Exercise details =
Rewrite the listing starting at the line containing "Dinner column header" and ending at the line containing "pos(303,242)", keeping the requests, and shift every coordinate in the answers by -69.
┏━━
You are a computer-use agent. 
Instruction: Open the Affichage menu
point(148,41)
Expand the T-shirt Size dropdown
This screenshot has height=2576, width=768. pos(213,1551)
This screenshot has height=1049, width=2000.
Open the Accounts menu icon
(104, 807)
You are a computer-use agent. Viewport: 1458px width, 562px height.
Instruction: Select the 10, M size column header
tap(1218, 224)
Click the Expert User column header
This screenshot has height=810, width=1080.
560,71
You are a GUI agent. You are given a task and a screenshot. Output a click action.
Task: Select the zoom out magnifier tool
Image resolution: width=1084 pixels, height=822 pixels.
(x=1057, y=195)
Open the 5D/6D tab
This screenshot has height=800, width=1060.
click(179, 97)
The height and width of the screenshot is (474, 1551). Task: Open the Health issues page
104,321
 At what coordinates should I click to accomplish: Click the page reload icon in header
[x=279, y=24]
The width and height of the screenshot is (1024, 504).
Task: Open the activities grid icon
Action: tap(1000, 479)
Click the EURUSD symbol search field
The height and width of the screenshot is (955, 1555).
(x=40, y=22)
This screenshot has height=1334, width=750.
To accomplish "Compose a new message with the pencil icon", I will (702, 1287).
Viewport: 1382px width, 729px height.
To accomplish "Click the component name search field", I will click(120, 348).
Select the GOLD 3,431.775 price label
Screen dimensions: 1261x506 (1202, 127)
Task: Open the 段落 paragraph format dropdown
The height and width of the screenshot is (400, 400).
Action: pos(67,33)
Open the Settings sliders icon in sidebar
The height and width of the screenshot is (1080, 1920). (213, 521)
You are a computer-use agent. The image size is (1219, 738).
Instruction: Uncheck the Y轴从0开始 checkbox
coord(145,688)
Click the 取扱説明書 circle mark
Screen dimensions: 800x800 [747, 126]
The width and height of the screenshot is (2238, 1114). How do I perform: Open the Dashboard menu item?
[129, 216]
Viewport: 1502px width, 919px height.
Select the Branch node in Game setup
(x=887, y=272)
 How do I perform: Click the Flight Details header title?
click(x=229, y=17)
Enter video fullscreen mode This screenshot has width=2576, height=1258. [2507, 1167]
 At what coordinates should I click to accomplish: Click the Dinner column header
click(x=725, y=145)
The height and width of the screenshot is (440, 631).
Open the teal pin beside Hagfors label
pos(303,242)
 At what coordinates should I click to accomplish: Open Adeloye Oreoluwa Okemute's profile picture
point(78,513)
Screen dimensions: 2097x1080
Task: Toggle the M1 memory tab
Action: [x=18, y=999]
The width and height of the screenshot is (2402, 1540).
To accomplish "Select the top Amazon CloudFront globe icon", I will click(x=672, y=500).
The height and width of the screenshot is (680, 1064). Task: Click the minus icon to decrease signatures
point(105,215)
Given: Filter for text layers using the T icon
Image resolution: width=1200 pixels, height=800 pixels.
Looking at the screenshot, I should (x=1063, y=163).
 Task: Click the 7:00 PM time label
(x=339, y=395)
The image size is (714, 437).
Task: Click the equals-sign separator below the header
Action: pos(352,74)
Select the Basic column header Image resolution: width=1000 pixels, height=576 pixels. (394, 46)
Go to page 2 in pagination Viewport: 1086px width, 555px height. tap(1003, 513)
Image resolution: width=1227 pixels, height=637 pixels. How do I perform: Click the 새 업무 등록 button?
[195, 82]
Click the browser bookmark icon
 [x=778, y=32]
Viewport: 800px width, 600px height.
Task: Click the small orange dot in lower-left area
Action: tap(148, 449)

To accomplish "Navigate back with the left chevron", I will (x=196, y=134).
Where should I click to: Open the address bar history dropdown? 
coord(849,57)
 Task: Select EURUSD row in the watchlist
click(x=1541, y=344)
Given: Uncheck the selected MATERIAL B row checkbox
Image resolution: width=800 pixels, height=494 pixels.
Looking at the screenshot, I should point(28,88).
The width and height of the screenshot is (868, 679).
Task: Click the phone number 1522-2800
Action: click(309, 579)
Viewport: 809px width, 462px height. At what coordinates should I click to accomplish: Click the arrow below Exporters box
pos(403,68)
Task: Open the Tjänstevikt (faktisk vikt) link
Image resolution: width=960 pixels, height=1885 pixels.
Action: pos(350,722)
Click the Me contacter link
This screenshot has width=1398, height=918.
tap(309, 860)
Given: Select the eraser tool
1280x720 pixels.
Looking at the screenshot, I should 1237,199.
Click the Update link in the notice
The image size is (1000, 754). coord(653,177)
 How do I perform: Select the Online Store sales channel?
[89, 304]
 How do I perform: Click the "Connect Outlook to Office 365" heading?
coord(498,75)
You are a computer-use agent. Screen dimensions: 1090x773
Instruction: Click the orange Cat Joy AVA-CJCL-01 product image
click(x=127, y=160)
┗━━
Full solution =
 At what coordinates should I click to accomplish: Click the Dinner column header
click(x=656, y=76)
The height and width of the screenshot is (440, 631).
Open the teal pin beside Hagfors label
pos(234,173)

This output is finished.